OMELIA DEL VESCOVO PER LA VEGLIA COI GIOVANI A INIZIO QUARESIMA

Madignano (CR), 17 febbraio 2018

1. «Chi fa la verità viene verso la luce» (Gv 3, 21): parto da questa frase per raccogliere qualcosa dei molti segni e delle parole che hanno riempito questa nostra veglia, che si celebra quasi all’inizio della Quaresima.
«Venire verso la luce», o meglio «venire alla luce», o anche «dare alla luce», sono due espressioni che si usano per indicare la nascita: dare alla luce un figlio, oppure «venire alla luce», nel senso appunto di «nascere».

Abbiamo sentito molto parlare di nascita e di rinascita, in particolare nel testo del vangelo che abbiamo ascoltato: si parla di Nicodemo, che va da Gesù di notte, ma il suo andare da Gesù è un andare progressivamente verso la luce; è un nascere, ed è precisamente ciò che Gesù gli dice, più di una volta: «Se uno non nasce dall’alto, non può vedere il Regno di Dio» (cf. 3, 5.7).

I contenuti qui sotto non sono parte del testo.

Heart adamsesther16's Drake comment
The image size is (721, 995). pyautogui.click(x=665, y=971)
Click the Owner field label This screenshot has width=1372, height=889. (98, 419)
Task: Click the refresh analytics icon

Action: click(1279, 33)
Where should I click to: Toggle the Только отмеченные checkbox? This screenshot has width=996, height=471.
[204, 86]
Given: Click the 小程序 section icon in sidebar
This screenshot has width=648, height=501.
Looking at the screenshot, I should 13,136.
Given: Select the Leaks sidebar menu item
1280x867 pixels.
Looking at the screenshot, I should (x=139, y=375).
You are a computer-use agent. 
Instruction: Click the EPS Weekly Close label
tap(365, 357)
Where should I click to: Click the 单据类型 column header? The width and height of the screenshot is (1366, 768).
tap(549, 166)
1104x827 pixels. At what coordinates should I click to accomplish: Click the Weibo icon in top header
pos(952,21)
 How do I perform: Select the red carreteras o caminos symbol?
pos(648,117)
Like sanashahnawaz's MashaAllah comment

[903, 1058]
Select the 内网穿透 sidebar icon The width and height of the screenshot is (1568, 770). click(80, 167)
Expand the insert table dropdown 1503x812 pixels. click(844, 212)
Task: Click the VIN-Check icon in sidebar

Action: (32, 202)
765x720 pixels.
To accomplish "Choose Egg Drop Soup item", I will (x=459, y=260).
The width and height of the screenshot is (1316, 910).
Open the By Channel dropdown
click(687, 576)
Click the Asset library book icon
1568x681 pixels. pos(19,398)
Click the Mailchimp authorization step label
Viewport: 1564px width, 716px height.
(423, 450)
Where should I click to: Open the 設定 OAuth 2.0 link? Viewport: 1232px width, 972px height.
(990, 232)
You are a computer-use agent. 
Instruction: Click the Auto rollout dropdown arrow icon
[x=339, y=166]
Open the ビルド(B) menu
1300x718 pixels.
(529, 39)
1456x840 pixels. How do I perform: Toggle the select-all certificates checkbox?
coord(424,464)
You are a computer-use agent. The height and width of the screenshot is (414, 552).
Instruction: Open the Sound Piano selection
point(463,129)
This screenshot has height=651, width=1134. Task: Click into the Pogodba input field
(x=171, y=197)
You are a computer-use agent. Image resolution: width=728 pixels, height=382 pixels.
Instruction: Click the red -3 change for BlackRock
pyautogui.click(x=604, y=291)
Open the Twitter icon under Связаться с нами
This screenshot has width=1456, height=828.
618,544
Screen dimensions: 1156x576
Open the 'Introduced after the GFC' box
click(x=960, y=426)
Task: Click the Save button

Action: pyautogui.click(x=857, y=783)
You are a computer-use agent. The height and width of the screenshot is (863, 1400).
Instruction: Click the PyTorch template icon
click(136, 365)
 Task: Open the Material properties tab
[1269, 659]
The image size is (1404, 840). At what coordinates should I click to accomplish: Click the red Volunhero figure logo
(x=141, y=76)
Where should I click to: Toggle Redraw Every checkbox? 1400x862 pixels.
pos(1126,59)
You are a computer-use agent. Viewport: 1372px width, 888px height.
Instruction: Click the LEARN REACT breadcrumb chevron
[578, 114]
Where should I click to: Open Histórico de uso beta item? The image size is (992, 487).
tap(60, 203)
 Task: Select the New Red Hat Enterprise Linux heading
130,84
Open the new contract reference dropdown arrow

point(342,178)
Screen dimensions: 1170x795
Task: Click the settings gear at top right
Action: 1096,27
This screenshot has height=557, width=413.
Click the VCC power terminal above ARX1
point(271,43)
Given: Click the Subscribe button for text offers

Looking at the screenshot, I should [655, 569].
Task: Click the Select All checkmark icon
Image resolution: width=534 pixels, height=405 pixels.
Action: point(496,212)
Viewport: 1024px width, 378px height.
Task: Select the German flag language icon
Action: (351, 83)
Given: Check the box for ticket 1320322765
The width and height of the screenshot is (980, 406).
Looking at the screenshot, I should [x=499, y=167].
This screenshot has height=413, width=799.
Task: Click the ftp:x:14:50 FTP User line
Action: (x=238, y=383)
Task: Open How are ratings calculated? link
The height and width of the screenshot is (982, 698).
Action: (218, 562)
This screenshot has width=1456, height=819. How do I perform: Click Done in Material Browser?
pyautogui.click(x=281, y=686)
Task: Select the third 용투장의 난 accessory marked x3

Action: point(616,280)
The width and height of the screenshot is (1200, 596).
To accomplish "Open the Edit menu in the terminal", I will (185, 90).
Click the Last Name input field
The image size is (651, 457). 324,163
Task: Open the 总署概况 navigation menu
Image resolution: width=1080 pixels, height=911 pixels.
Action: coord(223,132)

Nicodemo replica con un’obiezione («ma come può uno rinascere quando è vecchio?…»: cf. v. 4) che sembra un po’ sciocca. Il problema non è questo, evidentemente, non è questa obiezione fin troppo banale; il problema, se mai, è che Nicodemo forse è già «vecchio dentro»: una cosa che non succede solo a chi è vecchio anagraficamente, perché può succedere anche ai giovani; e quando succede, «nascere» o «rinascere» può diventare davvero un problema…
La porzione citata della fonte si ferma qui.